I left with a feeling of sadness as well as gratefulness. I have been blessed with relatively good health and while some family members and some of those close to me have struggled with cancer and other terrible diseases, never did it strike so young. I can not even begin to imagine the thought of knowing your child's life is being threatened; hearing a doctor say those words and watch your child struggle with getting through each day. Cancer is a fight for everyone, but its an especially huge fight for a person so small. I was amazed at her family's grace and ability to speak about their current situation; it takes amazing strength to be able to keep your composure and maintain yourself while fighting for the life of your child. And I know NO ONE would ever want this, for anyone, but I left just hoping that when the time comes that I have children, I just want them to be healthy.

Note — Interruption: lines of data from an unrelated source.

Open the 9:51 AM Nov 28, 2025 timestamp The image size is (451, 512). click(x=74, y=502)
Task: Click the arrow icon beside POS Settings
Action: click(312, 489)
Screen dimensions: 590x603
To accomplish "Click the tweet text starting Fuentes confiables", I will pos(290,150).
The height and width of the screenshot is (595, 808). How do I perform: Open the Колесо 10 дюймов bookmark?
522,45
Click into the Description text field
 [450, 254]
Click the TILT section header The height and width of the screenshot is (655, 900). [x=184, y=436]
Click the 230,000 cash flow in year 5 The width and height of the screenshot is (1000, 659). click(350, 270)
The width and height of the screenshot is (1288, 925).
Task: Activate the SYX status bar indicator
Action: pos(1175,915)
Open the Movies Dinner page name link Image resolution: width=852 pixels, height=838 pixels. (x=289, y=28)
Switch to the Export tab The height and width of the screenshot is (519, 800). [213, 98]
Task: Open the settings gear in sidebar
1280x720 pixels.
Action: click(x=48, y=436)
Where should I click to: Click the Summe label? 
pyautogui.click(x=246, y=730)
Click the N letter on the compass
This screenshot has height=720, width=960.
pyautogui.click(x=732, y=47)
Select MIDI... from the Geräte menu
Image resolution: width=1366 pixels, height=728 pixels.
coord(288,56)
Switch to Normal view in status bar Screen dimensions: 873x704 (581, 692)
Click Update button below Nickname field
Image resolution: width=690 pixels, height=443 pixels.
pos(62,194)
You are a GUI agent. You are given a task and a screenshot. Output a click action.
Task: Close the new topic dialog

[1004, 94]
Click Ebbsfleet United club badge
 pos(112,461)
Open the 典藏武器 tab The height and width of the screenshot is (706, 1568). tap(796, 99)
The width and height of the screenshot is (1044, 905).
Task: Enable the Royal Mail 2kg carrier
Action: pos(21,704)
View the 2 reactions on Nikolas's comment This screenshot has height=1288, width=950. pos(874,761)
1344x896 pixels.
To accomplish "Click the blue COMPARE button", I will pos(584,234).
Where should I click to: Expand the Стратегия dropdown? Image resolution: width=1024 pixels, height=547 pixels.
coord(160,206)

I want healthy children because I can't imagine the heartache that comes along with seeing your very own child in so much pain, fighting such a fight at a young age. Its hard enough to see friends and family who are adults go through such tremendous struggles, but I can't imagine the pain associated with the uncertainty of your child's life.

I am so beyond grateful for my health, and while I hope that I never have to watch my child struggle through something so difficult and life altering, I know that I will fight like hell for anything that has to do with my children. I am also grateful for the kind strangers who donated amazing amounts of money to Obliteride and all other like events for the sake of killing cancer. The unity that comes from fighting such a terrible disease is amazing; no matter what event you attend or where you attend it, its clear that everyone is able to relate to one another, bonded by a desire to kill cancer. I am also grateful for all the science that has improved treatment to allow this little girl to reach her third birthday (and hopefully many more). Grateful for the doctors who spend countless hours pouring over each case in an attempt to better lives.

Way sad story, right? And you hope you never go through that. We all pray for that same thing. But maybe take the time to explain to your children what other kids are fighting for. Maybe look into donating some things to a Ronald McDonald house. Maybe donate a month of yoga to a parent, or a gym membership, to allow them time to themselves so they can be more present with their child. Or a spa day, a massage, a hair appointment. Donate to people's teams or causes if you can, or at least share their word. If you have the time, hospitals love volunteers (strict schedules, though). Be grateful for what you have, no matter what it is; we all have mixed bags and we just have to take it in stride with people who love us by our side!